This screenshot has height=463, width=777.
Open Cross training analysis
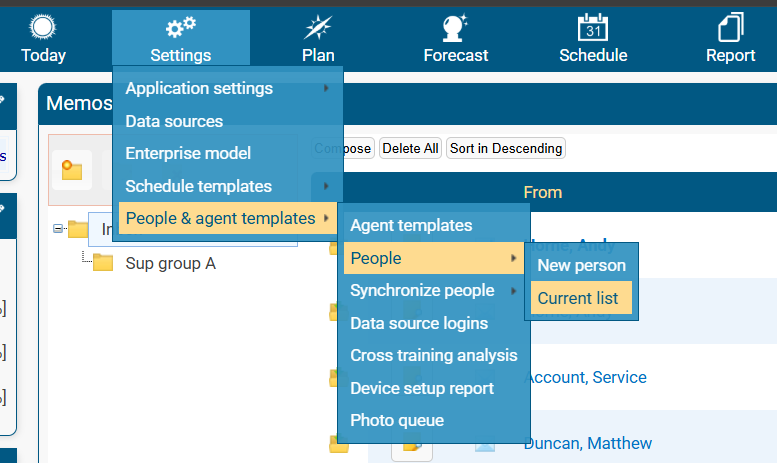point(434,355)
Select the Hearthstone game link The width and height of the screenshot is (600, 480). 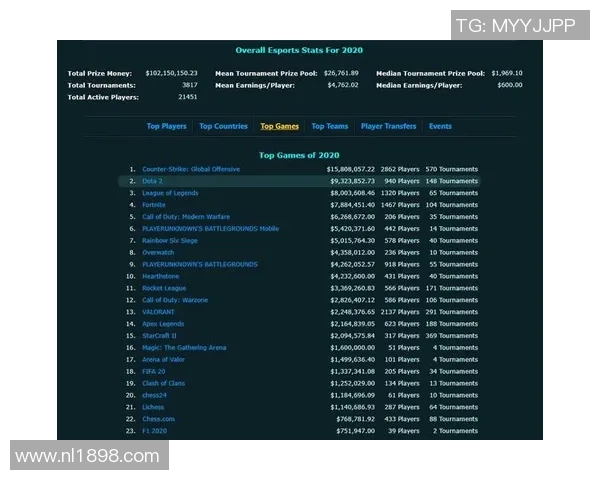pyautogui.click(x=160, y=276)
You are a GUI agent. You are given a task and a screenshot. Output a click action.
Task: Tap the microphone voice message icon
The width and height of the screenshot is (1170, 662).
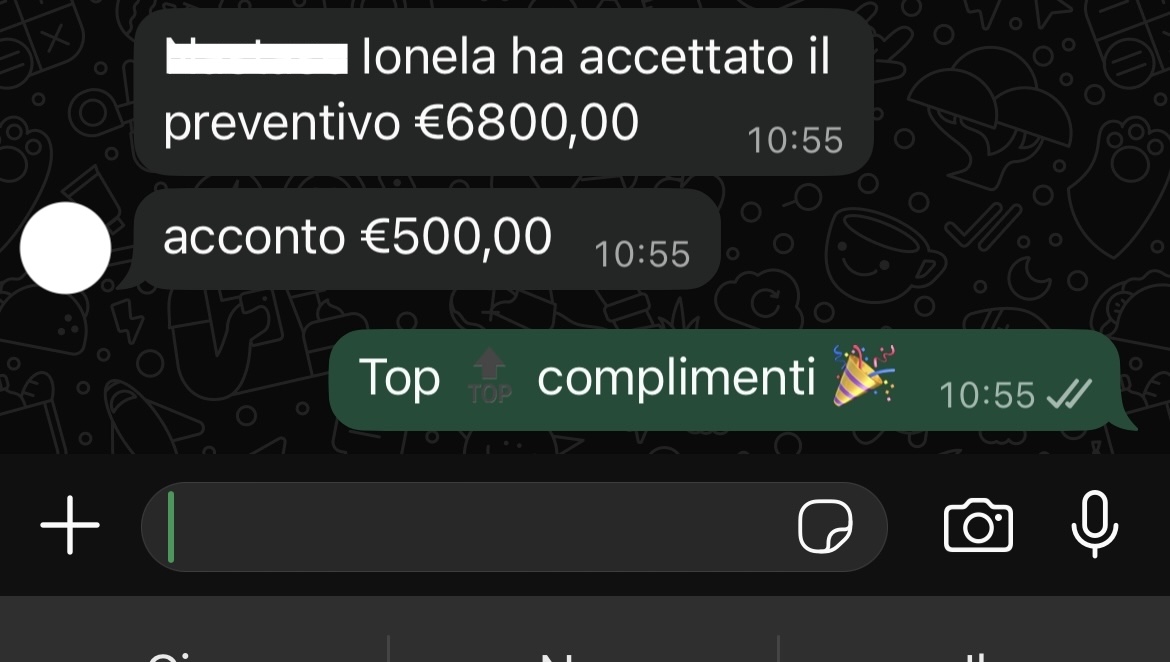(x=1095, y=524)
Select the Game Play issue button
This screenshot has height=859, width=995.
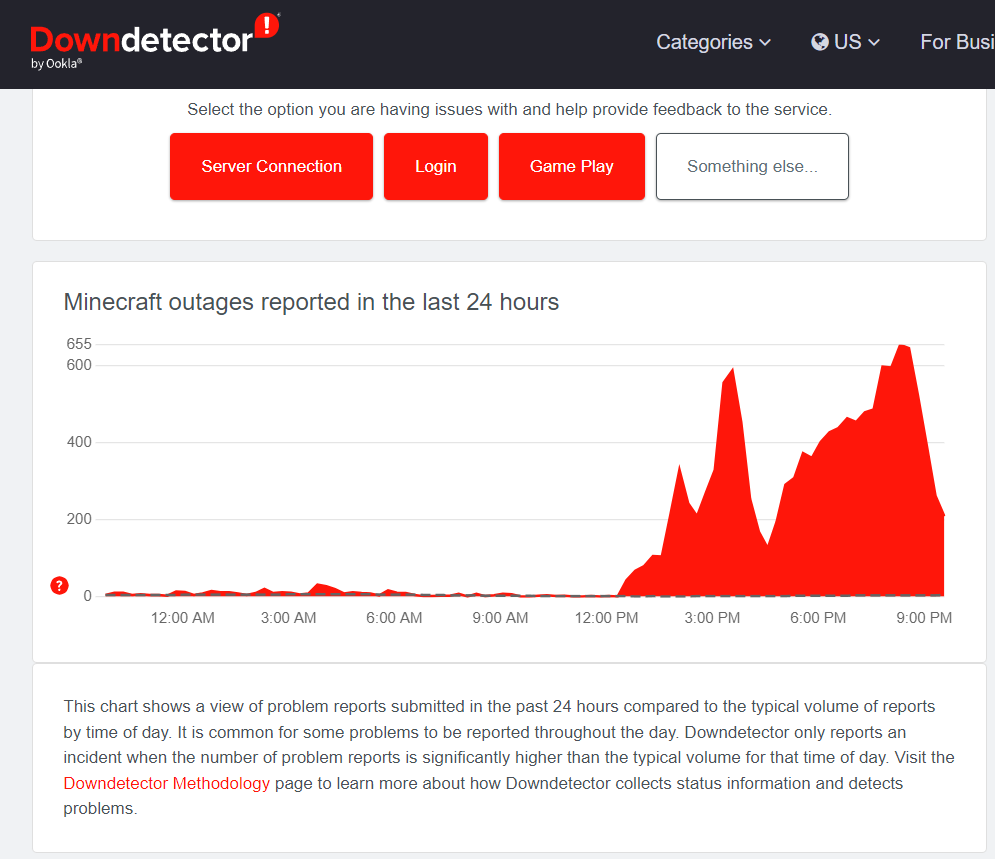coord(571,167)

-- -- --

Rescale the data from the line containing "Select the Game Play issue button" through the end of the data by rewriting those lines, requests included, with every coordinate in the answers multiplied by 2.45 and rounded to a whole number, halves rounded up. Leave the pictures out.

Select the Game Play issue button
This screenshot has height=859, width=995.
coord(1399,409)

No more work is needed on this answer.